=== What is required ===
Exact copies of all entries are expected.

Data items

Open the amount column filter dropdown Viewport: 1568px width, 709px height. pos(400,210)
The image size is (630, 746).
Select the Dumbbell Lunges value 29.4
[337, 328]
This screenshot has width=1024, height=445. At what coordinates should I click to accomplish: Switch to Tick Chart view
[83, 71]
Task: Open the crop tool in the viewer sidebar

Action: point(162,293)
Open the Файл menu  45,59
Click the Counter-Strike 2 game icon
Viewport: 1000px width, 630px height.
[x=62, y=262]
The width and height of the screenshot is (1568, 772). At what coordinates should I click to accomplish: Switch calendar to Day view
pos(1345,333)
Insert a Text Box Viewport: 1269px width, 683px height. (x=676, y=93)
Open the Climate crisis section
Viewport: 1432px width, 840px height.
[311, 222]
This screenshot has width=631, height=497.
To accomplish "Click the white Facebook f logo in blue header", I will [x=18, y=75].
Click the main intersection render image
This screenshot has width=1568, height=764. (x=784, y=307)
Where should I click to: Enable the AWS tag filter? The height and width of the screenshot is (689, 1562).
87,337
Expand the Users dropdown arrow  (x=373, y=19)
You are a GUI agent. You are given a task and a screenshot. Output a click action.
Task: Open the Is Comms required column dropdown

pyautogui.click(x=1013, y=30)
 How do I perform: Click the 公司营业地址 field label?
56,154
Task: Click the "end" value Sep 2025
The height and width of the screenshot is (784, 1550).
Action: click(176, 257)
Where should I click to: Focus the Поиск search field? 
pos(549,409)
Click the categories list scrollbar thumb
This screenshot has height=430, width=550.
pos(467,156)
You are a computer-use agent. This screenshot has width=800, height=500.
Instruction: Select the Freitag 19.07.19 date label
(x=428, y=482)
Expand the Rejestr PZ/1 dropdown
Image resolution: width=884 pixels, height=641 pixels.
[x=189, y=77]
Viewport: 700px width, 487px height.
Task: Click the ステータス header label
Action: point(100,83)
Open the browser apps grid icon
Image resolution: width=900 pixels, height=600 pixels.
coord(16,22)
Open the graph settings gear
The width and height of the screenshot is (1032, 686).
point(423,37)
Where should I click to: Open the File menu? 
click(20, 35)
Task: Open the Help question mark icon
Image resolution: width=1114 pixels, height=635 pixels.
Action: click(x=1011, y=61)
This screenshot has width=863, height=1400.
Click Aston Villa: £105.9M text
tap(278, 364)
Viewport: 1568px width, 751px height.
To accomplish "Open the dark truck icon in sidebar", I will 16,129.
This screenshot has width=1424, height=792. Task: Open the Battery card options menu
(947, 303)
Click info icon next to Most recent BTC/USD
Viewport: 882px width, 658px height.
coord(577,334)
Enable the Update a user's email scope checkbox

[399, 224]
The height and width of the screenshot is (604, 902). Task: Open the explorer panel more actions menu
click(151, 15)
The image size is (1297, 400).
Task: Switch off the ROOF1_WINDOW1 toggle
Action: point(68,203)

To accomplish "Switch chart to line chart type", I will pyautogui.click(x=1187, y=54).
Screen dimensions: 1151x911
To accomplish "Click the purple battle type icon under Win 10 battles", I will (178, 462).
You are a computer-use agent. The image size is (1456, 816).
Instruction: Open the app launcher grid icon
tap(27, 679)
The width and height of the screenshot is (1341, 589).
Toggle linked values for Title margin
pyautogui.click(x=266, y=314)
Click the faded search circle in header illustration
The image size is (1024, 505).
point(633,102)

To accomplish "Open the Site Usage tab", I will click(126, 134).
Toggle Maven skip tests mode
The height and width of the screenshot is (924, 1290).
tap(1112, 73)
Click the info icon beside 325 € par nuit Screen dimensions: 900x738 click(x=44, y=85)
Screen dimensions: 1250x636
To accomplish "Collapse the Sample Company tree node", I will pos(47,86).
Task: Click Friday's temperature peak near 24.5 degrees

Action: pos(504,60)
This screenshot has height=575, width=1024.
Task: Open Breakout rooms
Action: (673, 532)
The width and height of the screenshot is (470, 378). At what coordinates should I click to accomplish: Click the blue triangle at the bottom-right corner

=== Response area ===
Open the amount column filter dropdown Viewport: 1568px width, 709px height. pos(400,210)
The image size is (630, 746).
Select the Dumbbell Lunges value 29.4
[337, 328]
This screenshot has width=1024, height=445. At what coordinates should I click to accomplish: Switch to Tick Chart view
[83, 71]
Task: Open the crop tool in the viewer sidebar

Action: point(162,293)
Open the Файл menu  45,59
Click the Counter-Strike 2 game icon
Viewport: 1000px width, 630px height.
[x=62, y=262]
The width and height of the screenshot is (1568, 772). At what coordinates should I click to accomplish: Switch calendar to Day view
pos(1345,333)
Insert a Text Box Viewport: 1269px width, 683px height. (x=676, y=93)
Open the Climate crisis section
Viewport: 1432px width, 840px height.
[311, 222]
This screenshot has width=631, height=497.
To accomplish "Click the white Facebook f logo in blue header", I will [x=18, y=75].
Click the main intersection render image
This screenshot has width=1568, height=764. (x=784, y=307)
Where should I click to: Enable the AWS tag filter? The height and width of the screenshot is (689, 1562).
87,337
Expand the Users dropdown arrow  (x=373, y=19)
You are a GUI agent. You are given a task and a screenshot. Output a click action.
Task: Open the Is Comms required column dropdown

pyautogui.click(x=1013, y=30)
 How do I perform: Click the 公司营业地址 field label?
56,154
Task: Click the "end" value Sep 2025
The height and width of the screenshot is (784, 1550).
Action: click(176, 257)
Where should I click to: Focus the Поиск search field? 
pos(549,409)
Click the categories list scrollbar thumb
This screenshot has height=430, width=550.
pos(467,156)
You are a computer-use agent. This screenshot has width=800, height=500.
Instruction: Select the Freitag 19.07.19 date label
(x=428, y=482)
Expand the Rejestr PZ/1 dropdown
Image resolution: width=884 pixels, height=641 pixels.
[x=189, y=77]
Viewport: 700px width, 487px height.
Task: Click the ステータス header label
Action: point(100,83)
Open the browser apps grid icon
Image resolution: width=900 pixels, height=600 pixels.
coord(16,22)
Open the graph settings gear
The width and height of the screenshot is (1032, 686).
point(423,37)
Where should I click to: Open the File menu? 
click(20, 35)
Task: Open the Help question mark icon
Image resolution: width=1114 pixels, height=635 pixels.
Action: click(x=1011, y=61)
This screenshot has width=863, height=1400.
Click Aston Villa: £105.9M text
tap(278, 364)
Viewport: 1568px width, 751px height.
To accomplish "Open the dark truck icon in sidebar", I will 16,129.
This screenshot has width=1424, height=792. Task: Open the Battery card options menu
(947, 303)
Click info icon next to Most recent BTC/USD
Viewport: 882px width, 658px height.
coord(577,334)
Enable the Update a user's email scope checkbox

[399, 224]
The height and width of the screenshot is (604, 902). Task: Open the explorer panel more actions menu
click(151, 15)
The image size is (1297, 400).
Task: Switch off the ROOF1_WINDOW1 toggle
Action: point(68,203)

To accomplish "Switch chart to line chart type", I will pyautogui.click(x=1187, y=54).
Screen dimensions: 1151x911
To accomplish "Click the purple battle type icon under Win 10 battles", I will (178, 462).
You are a computer-use agent. The image size is (1456, 816).
Instruction: Open the app launcher grid icon
tap(27, 679)
The width and height of the screenshot is (1341, 589).
Toggle linked values for Title margin
pyautogui.click(x=266, y=314)
Click the faded search circle in header illustration
The image size is (1024, 505).
point(633,102)

To accomplish "Open the Site Usage tab", I will click(126, 134).
Toggle Maven skip tests mode
The height and width of the screenshot is (924, 1290).
tap(1112, 73)
Click the info icon beside 325 € par nuit Screen dimensions: 900x738 click(x=44, y=85)
Screen dimensions: 1250x636
To accomplish "Collapse the Sample Company tree node", I will pos(47,86).
Task: Click Friday's temperature peak near 24.5 degrees

Action: pos(504,60)
This screenshot has height=575, width=1024.
Task: Open Breakout rooms
Action: (673, 532)
The width and height of the screenshot is (470, 378). At what coordinates should I click to accomplish: Click the blue triangle at the bottom-right corner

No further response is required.